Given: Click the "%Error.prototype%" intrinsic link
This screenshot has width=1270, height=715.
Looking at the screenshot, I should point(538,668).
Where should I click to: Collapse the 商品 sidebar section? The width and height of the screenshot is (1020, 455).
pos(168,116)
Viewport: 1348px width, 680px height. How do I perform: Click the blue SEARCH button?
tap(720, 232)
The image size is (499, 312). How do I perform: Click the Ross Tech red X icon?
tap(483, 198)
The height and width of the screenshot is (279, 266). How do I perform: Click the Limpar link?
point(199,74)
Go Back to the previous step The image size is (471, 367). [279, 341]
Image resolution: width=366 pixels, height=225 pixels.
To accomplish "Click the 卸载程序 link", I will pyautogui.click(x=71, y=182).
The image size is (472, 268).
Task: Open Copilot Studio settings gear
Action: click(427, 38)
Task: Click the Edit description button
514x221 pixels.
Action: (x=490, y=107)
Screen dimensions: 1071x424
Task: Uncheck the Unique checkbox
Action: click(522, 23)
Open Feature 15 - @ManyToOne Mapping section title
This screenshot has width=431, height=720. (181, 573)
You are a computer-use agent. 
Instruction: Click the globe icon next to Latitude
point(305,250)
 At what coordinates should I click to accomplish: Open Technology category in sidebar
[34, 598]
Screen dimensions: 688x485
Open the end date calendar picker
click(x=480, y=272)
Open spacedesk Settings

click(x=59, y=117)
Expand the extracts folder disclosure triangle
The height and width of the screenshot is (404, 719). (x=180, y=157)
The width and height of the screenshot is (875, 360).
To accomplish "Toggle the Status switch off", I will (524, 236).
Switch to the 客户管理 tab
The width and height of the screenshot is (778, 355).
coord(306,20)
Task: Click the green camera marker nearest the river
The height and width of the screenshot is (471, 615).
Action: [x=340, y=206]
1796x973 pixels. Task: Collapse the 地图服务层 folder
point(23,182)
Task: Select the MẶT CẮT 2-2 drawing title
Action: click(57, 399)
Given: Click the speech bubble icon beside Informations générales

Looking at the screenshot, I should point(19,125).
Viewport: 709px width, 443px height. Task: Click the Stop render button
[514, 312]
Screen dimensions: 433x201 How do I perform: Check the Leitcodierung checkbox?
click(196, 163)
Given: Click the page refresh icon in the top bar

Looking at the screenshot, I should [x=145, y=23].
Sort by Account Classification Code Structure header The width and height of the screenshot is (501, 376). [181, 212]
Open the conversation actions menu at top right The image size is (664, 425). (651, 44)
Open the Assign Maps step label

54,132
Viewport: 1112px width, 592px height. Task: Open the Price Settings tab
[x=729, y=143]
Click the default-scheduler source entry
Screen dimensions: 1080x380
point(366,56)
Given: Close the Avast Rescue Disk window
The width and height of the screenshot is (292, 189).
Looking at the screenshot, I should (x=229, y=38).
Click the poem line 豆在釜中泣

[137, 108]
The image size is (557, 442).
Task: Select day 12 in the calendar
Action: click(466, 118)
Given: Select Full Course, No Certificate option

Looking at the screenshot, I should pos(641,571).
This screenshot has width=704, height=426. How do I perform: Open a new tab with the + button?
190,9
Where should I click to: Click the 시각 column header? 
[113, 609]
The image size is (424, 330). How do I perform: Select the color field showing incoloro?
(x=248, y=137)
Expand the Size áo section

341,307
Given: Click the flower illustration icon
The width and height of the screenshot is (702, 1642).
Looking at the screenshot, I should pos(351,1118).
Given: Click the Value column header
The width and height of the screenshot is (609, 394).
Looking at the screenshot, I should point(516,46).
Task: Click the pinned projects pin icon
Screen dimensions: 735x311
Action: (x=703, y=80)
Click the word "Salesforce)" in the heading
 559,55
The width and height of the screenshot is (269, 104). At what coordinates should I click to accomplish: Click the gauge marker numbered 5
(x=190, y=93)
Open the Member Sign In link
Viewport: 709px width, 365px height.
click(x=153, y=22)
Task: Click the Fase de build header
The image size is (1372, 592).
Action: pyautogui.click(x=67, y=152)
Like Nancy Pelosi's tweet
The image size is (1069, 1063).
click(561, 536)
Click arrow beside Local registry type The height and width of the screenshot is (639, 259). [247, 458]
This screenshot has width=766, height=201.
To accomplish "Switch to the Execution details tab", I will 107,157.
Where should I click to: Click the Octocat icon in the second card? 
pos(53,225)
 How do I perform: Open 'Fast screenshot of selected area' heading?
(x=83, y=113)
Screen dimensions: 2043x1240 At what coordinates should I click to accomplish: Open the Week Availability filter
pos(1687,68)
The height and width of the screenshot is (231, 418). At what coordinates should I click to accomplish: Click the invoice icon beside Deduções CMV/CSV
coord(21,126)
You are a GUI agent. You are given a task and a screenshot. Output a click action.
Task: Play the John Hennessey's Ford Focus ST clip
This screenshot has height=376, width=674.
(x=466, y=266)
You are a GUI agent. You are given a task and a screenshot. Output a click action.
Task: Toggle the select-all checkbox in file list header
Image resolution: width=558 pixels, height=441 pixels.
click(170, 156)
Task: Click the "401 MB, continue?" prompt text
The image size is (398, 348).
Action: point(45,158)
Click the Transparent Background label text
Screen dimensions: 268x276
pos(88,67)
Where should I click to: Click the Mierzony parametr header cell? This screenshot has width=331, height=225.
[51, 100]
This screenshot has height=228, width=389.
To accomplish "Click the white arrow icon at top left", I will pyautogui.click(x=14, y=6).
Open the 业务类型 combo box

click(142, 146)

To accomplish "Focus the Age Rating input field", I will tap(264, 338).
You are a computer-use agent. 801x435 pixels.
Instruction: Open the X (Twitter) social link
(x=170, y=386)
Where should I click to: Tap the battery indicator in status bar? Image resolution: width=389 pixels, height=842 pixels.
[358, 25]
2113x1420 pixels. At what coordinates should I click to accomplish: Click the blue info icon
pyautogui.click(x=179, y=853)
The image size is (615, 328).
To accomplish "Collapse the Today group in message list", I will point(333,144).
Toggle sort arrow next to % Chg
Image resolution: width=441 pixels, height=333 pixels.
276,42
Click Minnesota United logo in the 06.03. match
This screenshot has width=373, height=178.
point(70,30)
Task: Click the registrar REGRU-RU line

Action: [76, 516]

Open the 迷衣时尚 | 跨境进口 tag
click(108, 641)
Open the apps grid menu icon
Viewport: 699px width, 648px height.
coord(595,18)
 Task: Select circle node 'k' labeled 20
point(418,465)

# # # # #

* WHAT THE EXERCISE ASKS
Go through the material above and copy each line that holds the string "list".

* FINISHED TASK
Task: Toggle the select-all checkbox in file list header
To accomplish "Collapse the Today group in message list", I will point(333,144).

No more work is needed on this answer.